- **INSTRUCTIONS TO FOLLOW**
Return all lines below containing the word "Given".

- **RECORDS SHOWN**
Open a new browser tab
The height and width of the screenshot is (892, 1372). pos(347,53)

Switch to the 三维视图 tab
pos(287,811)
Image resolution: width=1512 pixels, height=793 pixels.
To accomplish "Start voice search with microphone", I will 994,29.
==
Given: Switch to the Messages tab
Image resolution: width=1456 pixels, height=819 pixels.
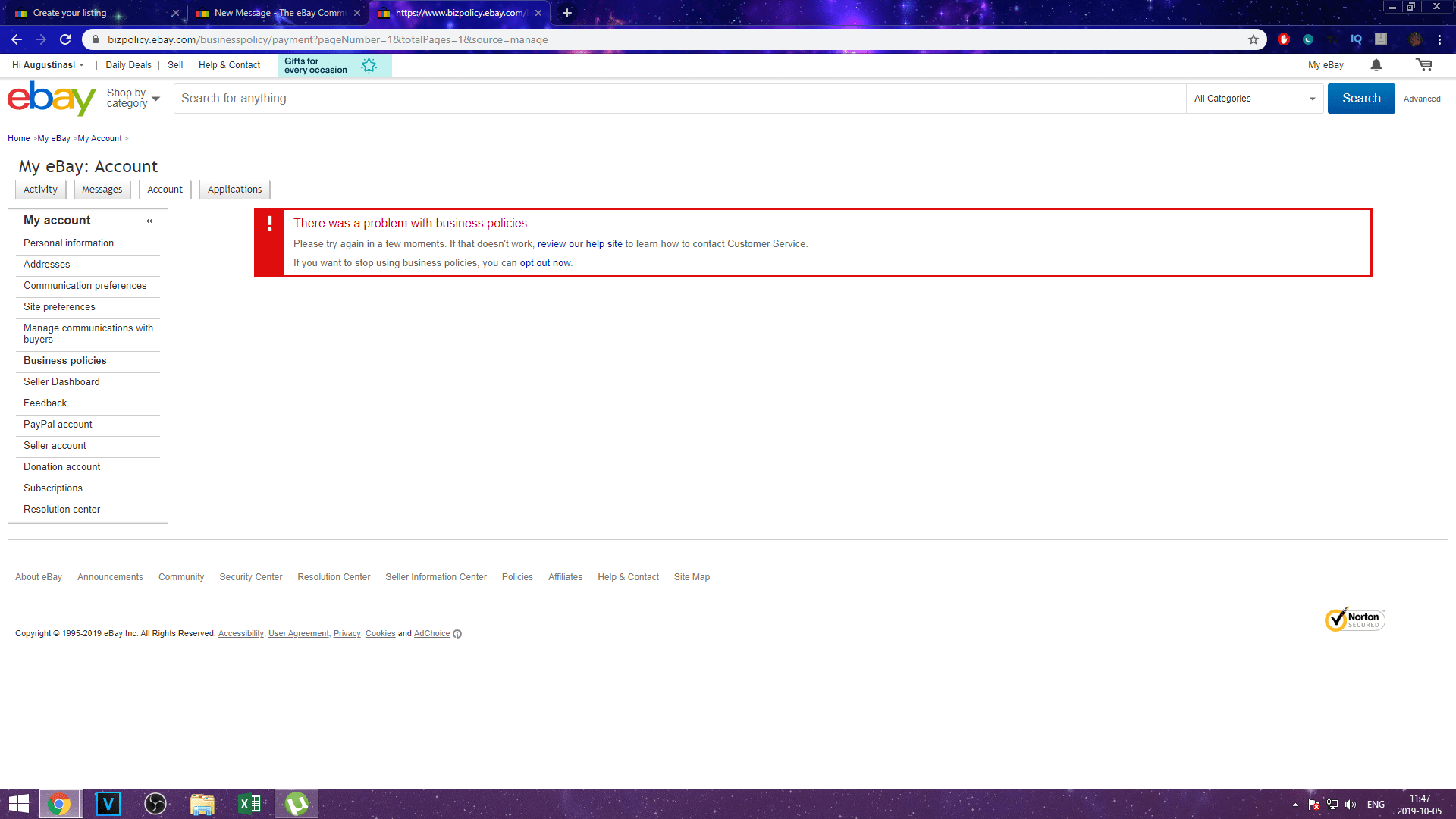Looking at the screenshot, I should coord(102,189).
...
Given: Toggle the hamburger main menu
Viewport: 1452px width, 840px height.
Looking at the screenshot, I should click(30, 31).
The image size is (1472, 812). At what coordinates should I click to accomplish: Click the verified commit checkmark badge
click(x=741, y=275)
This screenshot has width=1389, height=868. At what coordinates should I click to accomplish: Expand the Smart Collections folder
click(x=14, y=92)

- **TASK OUTPUT**
Given: Switch to the Messages tab
Given: Toggle the hamburger main menu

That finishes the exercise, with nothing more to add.